§ Task goal
A word-for-word copy of the whole listing is the required answer.

§ Data records
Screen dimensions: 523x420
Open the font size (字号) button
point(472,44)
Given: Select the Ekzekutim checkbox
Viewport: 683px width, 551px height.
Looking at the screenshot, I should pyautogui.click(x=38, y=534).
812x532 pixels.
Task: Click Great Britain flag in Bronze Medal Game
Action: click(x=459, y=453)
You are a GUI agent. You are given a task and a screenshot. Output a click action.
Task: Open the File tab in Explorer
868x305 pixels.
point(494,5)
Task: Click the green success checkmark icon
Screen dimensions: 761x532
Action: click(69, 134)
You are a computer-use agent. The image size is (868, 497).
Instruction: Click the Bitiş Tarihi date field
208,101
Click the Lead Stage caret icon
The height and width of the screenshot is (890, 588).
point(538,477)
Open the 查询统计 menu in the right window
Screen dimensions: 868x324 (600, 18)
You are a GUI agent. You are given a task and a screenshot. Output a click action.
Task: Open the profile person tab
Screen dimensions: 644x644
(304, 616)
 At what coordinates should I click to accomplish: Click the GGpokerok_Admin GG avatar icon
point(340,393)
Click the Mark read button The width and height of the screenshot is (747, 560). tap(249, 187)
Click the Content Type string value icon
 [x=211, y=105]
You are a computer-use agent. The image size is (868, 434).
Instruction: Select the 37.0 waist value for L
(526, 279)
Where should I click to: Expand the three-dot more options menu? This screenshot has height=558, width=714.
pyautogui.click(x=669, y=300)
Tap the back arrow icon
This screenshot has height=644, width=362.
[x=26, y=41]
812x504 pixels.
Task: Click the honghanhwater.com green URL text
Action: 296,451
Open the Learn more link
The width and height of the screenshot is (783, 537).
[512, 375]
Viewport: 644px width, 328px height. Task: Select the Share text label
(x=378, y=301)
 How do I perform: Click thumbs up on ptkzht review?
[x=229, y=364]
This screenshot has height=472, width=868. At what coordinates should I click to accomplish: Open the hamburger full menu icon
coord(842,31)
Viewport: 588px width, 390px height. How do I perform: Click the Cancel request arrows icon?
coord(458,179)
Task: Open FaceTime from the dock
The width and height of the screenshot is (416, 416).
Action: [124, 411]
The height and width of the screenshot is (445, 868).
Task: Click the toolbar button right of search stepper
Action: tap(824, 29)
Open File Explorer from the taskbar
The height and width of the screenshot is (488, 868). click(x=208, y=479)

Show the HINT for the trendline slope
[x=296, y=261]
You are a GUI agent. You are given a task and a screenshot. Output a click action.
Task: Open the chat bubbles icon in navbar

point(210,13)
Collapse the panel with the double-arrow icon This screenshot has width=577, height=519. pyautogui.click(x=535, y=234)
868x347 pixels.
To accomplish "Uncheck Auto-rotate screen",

§ Written response
Screen dimensions: 523x420
Open the font size (字号) button
point(472,44)
Given: Select the Ekzekutim checkbox
Viewport: 683px width, 551px height.
Looking at the screenshot, I should pyautogui.click(x=38, y=534).
812x532 pixels.
Task: Click Great Britain flag in Bronze Medal Game
Action: click(x=459, y=453)
You are a GUI agent. You are given a task and a screenshot. Output a click action.
Task: Open the File tab in Explorer
868x305 pixels.
point(494,5)
Task: Click the green success checkmark icon
Screen dimensions: 761x532
Action: click(69, 134)
You are a computer-use agent. The image size is (868, 497).
Instruction: Click the Bitiş Tarihi date field
208,101
Click the Lead Stage caret icon
The height and width of the screenshot is (890, 588).
point(538,477)
Open the 查询统计 menu in the right window
Screen dimensions: 868x324 (600, 18)
You are a GUI agent. You are given a task and a screenshot. Output a click action.
Task: Open the profile person tab
Screen dimensions: 644x644
(304, 616)
 At what coordinates should I click to accomplish: Click the GGpokerok_Admin GG avatar icon
point(340,393)
Click the Mark read button The width and height of the screenshot is (747, 560). tap(249, 187)
Click the Content Type string value icon
 [x=211, y=105]
You are a computer-use agent. The image size is (868, 434).
Instruction: Select the 37.0 waist value for L
(526, 279)
Where should I click to: Expand the three-dot more options menu? This screenshot has height=558, width=714.
pyautogui.click(x=669, y=300)
Tap the back arrow icon
This screenshot has height=644, width=362.
[x=26, y=41]
812x504 pixels.
Task: Click the honghanhwater.com green URL text
Action: 296,451
Open the Learn more link
The width and height of the screenshot is (783, 537).
[512, 375]
Viewport: 644px width, 328px height. Task: Select the Share text label
(x=378, y=301)
 How do I perform: Click thumbs up on ptkzht review?
[x=229, y=364]
This screenshot has height=472, width=868. At what coordinates should I click to accomplish: Open the hamburger full menu icon
coord(842,31)
Viewport: 588px width, 390px height. How do I perform: Click the Cancel request arrows icon?
coord(458,179)
Task: Open FaceTime from the dock
The width and height of the screenshot is (416, 416).
Action: [124, 411]
The height and width of the screenshot is (445, 868).
Task: Click the toolbar button right of search stepper
Action: tap(824, 29)
Open File Explorer from the taskbar
The height and width of the screenshot is (488, 868). click(x=208, y=479)

Show the HINT for the trendline slope
[x=296, y=261]
You are a GUI agent. You are given a task and a screenshot. Output a click action.
Task: Open the chat bubbles icon in navbar

point(210,13)
Collapse the panel with the double-arrow icon This screenshot has width=577, height=519. pyautogui.click(x=535, y=234)
868x347 pixels.
To accomplish "Uncheck Auto-rotate screen",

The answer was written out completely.